- Disease: COVID-19
- Pathogen: SARS-CoV-2
- Location: Fujian, China
- First outbreak: Wuhan, Hubei
- Arrival date: January 22, 2020
- Confirmed cases: 12,191
- Active cases: 23
- Recovered: 1,533
- Deaths: 1

= COVID-19 pandemic in Fujian =

The COVID-19 pandemic reached the province of Fujian, China, on January 22, 2020.

==Statistics==

| Division | Active | Confirmed | Deceased | Recovered |
| Fujian | 23 | 12,191 | 1 | 1,533 |
| Xiamen | 10 | 1,000 | 0 | 277 |
| Putian | 0 | 261 | 0 | 261 |
| Quanzhou | 154 | 1,000 | 0 | 71 |
| Fuzhou | 0 | 500 | 1 | 71 |
| Ningde | 1 | 100 | 0 | 26 |
| Zhangzhou | 0 | 100 | 0 | 23 |
| Nanping | 0 | 100 | 0 | 20 |
| Sanming | 1 | 100 | 0 | 14 |
| Longyan | 0 | 100 | 0 | 6 |
| Overseas import personnel | 23 | 833 | 0 | 764 |
As of 24:00 on March 16, 2022 (confirmed case data includes cured cases and dead cases).)

==Timeline==
===2020===
On January 22, 2020, the National Health Commission confirmed the first confirmed case of imported novel coronavirus pneumonia in Fujian Province.

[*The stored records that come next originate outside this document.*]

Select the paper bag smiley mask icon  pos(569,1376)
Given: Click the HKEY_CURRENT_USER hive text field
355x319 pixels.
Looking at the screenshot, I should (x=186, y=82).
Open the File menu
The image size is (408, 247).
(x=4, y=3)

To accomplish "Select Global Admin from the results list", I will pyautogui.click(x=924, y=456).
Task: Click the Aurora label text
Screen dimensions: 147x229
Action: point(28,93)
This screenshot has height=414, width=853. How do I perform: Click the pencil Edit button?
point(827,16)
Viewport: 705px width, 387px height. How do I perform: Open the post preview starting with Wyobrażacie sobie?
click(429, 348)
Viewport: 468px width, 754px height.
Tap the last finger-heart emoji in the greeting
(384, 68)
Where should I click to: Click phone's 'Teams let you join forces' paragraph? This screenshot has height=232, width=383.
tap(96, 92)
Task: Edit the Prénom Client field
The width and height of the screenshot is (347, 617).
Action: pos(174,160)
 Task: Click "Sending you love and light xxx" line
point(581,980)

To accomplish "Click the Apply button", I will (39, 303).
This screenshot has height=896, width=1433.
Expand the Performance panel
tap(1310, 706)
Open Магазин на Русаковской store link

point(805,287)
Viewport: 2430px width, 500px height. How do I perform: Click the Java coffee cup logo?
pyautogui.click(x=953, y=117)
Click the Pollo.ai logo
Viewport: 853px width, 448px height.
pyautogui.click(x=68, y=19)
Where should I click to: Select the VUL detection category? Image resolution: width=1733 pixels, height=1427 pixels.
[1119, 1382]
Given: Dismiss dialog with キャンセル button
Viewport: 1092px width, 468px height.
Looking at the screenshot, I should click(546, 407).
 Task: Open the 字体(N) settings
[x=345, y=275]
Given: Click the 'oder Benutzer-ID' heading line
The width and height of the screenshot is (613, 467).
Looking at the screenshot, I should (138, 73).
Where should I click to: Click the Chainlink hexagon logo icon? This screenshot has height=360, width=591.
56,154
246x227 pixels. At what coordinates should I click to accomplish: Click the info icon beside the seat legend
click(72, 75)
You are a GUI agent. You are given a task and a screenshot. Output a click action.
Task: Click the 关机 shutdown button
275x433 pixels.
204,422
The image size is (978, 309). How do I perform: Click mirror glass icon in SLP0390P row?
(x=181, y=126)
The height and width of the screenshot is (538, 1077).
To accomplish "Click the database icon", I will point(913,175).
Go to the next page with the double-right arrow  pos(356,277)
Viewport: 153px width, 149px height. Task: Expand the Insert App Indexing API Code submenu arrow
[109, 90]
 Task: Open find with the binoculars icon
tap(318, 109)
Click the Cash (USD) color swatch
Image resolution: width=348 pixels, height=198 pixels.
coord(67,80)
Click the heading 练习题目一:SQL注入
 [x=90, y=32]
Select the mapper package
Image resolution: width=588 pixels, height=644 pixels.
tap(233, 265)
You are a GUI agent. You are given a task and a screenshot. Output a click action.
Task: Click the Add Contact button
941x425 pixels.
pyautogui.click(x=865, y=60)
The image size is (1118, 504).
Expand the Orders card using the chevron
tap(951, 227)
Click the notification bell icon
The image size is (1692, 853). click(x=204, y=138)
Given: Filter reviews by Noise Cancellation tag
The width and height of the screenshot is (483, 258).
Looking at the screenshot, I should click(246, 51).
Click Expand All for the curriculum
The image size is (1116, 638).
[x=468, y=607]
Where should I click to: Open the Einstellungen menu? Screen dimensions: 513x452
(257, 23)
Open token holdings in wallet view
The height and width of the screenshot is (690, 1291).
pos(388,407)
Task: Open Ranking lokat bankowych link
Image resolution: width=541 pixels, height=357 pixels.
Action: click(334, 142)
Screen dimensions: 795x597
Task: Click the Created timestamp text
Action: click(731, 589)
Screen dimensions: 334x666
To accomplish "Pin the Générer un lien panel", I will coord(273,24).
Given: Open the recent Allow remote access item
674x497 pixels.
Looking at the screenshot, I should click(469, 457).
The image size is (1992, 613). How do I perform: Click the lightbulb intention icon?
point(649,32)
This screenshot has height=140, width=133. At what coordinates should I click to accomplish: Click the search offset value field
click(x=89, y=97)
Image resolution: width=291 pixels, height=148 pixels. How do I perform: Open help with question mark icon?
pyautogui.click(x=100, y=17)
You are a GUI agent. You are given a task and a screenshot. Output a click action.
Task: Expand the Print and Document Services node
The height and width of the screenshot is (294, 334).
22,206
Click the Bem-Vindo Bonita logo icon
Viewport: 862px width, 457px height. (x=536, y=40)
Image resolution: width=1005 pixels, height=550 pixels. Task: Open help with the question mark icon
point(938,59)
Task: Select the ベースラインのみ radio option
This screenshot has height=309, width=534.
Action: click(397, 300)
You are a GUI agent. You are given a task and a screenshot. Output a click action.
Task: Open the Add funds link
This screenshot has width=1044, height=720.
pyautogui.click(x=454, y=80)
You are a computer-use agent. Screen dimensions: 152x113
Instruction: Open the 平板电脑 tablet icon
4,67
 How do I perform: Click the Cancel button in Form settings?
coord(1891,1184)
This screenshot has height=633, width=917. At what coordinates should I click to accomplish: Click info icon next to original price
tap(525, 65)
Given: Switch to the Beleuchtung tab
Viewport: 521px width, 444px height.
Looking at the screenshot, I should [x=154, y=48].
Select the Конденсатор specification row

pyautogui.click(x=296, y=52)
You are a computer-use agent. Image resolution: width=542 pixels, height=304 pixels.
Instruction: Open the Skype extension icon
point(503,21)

On January 25, Fujian Province reported 8 new confirmed cases of pneumonia imported from the new coronavirus infection, including 1 in Fuzhou, 3 in Zhangzhou, 2 in Quanzhou, 1 in Sanming, and 1 in Ningde. As of January 25, Fujian Province had reported a total of 18 confirmed cases of imported novel coronavirus pneumonia.

On January 27, Fujian Province reported 21 newly confirmed cases of pneumonia imported from the new coronavirus infection, including 4 cases in Fuzhou City, 5 cases in Quanzhou City, 8 cases in Putian City, 1 case in Nanping City, and 3 cases in Ningde City.

On January 28, Fujian Province reported 14 new confirmed cases, all of which were imported cases, including 1 in Xiamen, 3 in Quanzhou, 4 in Sanming, 4 in Putian, 1 in Nanping, and 1 in Longyan.

On January 29, Fujian Province reported 2 new confirmed cases, all of which were imported cases, including 1 in Zhangzhou City (1 in Zhao'an County), and 1 in Sanming City (1 in Youxi County).

On January 30, Fujian Province reported 17 new confirmed cases, all of which were imported cases, including 6 cases in Fuzhou City (2 cases in Jin'an District, 2 cases in Minqing County, 1 case in Lianjiang County, and 1 case in Minhou County) ), 1 case in Xiamen City (1 case in Wuhan City, Hubei Province), 5 cases in Quanzhou City (2 cases in Nan'an City, 1 case in Fengze District, 1 case in Anxi County, 1 case in Shishi City), 1 case in Sanming City (1 case in Sha County ), 3 cases in Putian City (1 case in Chengxiang District, 1 case in Xiuyu District, 1 case in Wuhan City, Hubei Province), 1 case in Ningde City (1 case in Fuding City).

In March 2020, Xinjia Express Hotel, which was being used to quarantine COVID-19 patients, collapsed, causing 29 deaths.

===2021===

In September 2021, the government of Putian imposed restrictions on travel and activity in response to what CCTV described on 13 September as a "serious and complex" outbreak. A total of 43 locally transmitted cases were reported in Fujian from 10 to 12 September, of which 35 were in Putian and which included cases of the Delta variant. In addition, 32 asymptomatic cases (which are reported separately in China) were detected in Fujian (all in Putian) over the same period.

According to state media at the time, the Putian outbreak was suspected to have started with a traveler who had arrived in Xianyou County from Singapore via Xiamen.

===2022===
On January 1, Fujian Province reported 9 newly imported confirmed cases (all were reported by Xiamen City).

On January 2, Fujian Province reported 2 newly imported confirmed cases (both reported by Xiamen City).

On January 3, Fujian Province reported 9 newly imported confirmed cases (all were reported by Xiamen City).